### Exercise requirements
Repeat exactly the lines of the entries below from the one with "For every named" through the one with "Bác sĩ uy tín (811, 129)", both ends included, and nothing else.

### The input

=== Begin Enclosure ===

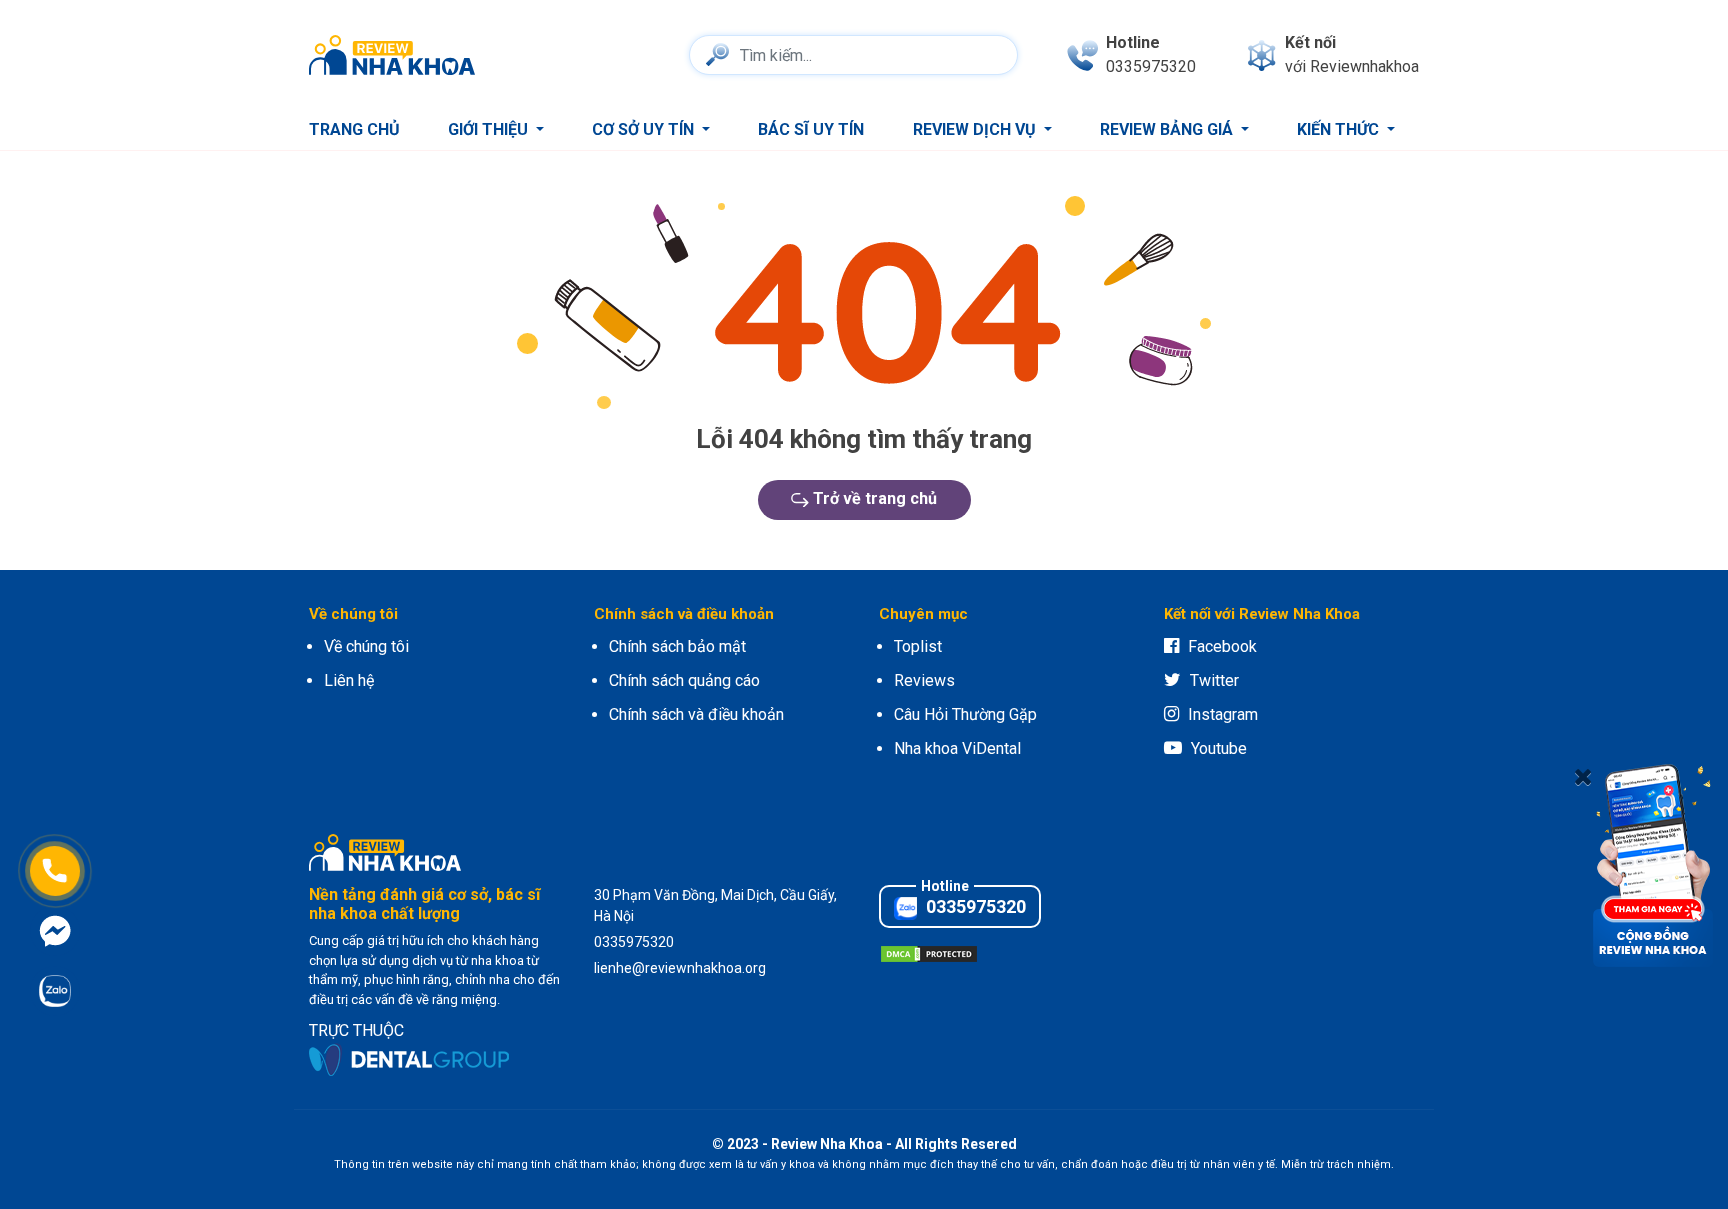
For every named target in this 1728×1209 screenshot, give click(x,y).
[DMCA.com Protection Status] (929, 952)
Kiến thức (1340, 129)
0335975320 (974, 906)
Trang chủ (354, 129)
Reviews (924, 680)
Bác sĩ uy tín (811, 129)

=== End Enclosure ===
=== Begin Enclosure ===

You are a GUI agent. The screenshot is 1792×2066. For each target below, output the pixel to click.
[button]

=== End Enclosure ===

### Output of the exercise
For every named target in this 1728×1209 screenshot, give click(x,y).
[DMCA.com Protection Status] (929, 952)
Kiến thức (1340, 129)
0335975320 (974, 906)
Trang chủ (354, 129)
Reviews (924, 680)
Bác sĩ uy tín (811, 129)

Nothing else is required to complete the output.